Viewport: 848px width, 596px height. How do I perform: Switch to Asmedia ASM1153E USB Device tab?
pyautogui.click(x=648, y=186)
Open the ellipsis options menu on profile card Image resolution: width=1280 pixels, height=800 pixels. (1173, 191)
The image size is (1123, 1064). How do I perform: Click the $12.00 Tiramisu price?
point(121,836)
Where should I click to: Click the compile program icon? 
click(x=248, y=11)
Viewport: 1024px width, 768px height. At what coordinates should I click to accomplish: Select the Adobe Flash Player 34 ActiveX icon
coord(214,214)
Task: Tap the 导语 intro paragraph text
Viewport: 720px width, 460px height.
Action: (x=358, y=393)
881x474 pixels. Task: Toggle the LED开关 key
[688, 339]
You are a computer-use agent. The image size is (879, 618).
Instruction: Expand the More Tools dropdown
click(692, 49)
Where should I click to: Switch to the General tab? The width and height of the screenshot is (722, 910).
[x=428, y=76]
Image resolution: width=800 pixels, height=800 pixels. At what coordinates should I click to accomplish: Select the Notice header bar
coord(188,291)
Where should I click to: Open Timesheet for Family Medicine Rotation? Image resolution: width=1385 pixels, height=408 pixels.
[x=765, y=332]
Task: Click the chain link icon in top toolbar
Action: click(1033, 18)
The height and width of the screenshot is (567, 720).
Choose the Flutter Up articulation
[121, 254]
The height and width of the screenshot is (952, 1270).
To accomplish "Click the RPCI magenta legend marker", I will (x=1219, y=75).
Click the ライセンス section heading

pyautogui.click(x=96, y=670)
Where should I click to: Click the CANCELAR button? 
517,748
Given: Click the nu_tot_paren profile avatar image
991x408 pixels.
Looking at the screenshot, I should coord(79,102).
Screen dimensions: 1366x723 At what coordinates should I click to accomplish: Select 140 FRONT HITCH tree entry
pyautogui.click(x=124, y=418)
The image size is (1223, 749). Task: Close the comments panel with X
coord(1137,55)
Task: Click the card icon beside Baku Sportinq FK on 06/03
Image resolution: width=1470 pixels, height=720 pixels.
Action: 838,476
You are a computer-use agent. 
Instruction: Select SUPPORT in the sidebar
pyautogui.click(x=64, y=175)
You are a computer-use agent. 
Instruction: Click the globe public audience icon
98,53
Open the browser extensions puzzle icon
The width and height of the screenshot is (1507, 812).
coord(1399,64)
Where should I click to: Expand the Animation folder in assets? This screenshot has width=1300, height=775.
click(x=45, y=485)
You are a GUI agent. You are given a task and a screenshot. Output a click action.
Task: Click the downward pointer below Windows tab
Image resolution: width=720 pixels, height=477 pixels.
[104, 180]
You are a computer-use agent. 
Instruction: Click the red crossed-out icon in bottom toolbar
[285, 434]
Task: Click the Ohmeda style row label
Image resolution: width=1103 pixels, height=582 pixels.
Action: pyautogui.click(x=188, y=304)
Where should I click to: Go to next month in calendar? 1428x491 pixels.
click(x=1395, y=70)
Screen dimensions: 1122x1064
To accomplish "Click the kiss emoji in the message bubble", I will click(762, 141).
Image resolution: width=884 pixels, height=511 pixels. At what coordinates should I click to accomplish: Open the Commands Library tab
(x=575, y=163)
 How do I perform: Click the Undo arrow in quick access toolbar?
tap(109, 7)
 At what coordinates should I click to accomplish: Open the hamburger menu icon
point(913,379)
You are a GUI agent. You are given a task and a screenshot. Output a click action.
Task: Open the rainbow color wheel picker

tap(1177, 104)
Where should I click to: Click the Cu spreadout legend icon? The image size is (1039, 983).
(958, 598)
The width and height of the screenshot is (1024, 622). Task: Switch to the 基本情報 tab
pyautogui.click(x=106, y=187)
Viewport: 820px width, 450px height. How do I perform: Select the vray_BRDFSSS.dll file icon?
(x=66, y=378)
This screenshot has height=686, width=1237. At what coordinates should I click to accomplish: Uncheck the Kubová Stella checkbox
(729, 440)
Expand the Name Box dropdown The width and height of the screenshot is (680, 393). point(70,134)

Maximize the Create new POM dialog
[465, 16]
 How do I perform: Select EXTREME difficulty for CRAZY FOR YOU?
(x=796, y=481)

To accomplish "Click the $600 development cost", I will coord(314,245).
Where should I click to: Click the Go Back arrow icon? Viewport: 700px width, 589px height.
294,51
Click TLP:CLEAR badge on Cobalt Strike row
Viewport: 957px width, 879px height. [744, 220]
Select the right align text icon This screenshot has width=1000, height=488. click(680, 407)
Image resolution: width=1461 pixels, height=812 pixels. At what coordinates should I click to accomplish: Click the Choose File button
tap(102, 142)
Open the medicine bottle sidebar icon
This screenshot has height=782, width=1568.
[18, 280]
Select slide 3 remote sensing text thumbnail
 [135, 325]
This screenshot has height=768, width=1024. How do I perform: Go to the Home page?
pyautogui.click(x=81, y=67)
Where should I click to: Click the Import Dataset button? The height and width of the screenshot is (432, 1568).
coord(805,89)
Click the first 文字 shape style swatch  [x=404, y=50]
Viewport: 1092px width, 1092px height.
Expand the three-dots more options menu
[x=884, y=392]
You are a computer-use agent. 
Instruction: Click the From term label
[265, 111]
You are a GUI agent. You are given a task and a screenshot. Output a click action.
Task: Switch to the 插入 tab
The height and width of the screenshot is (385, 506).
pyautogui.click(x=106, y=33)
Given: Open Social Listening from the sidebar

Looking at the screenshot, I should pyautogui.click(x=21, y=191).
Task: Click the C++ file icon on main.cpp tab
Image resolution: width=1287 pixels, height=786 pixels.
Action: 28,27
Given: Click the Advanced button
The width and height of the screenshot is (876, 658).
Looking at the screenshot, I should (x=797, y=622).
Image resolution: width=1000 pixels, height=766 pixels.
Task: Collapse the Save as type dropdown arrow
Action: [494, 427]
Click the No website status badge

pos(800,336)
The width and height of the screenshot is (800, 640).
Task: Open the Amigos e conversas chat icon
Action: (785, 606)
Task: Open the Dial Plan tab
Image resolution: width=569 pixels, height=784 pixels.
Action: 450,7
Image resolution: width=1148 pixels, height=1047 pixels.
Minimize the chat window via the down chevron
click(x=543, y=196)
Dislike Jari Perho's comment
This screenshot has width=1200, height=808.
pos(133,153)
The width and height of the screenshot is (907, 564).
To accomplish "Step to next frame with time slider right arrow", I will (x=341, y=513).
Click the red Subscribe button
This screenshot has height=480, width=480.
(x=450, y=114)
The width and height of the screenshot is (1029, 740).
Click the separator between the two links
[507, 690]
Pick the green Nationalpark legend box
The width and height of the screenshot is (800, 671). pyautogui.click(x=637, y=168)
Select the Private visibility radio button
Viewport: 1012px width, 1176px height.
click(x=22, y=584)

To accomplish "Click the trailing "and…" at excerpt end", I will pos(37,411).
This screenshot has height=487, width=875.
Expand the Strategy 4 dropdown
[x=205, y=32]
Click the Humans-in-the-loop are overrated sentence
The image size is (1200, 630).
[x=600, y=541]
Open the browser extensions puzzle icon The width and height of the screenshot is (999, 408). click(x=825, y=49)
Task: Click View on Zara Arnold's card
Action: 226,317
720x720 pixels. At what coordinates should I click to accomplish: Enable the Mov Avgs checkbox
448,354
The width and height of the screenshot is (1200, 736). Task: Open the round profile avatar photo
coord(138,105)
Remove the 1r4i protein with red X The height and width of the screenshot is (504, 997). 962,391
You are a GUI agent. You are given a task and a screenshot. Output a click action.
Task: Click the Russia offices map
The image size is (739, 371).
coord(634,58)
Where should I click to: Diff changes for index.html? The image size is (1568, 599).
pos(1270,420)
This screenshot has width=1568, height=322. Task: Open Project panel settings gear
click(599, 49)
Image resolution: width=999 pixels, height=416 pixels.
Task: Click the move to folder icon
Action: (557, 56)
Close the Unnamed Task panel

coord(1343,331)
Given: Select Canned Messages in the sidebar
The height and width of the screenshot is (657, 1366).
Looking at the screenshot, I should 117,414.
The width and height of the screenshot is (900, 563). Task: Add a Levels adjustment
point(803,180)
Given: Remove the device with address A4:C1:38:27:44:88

### Your objective
Write down exactly the span of lines above from the one containing "Image resolution: width=569" to the one containing "This screenshot has height=487, width=875.", both ends included.

### Your response
Image resolution: width=569 pixels, height=784 pixels.
Action: 450,7
Image resolution: width=1148 pixels, height=1047 pixels.
Minimize the chat window via the down chevron
click(x=543, y=196)
Dislike Jari Perho's comment
This screenshot has width=1200, height=808.
pos(133,153)
The width and height of the screenshot is (907, 564).
To accomplish "Step to next frame with time slider right arrow", I will (x=341, y=513).
Click the red Subscribe button
This screenshot has height=480, width=480.
(x=450, y=114)
The width and height of the screenshot is (1029, 740).
Click the separator between the two links
[507, 690]
Pick the green Nationalpark legend box
The width and height of the screenshot is (800, 671). pyautogui.click(x=637, y=168)
Select the Private visibility radio button
Viewport: 1012px width, 1176px height.
click(x=22, y=584)

To accomplish "Click the trailing "and…" at excerpt end", I will pos(37,411).
This screenshot has height=487, width=875.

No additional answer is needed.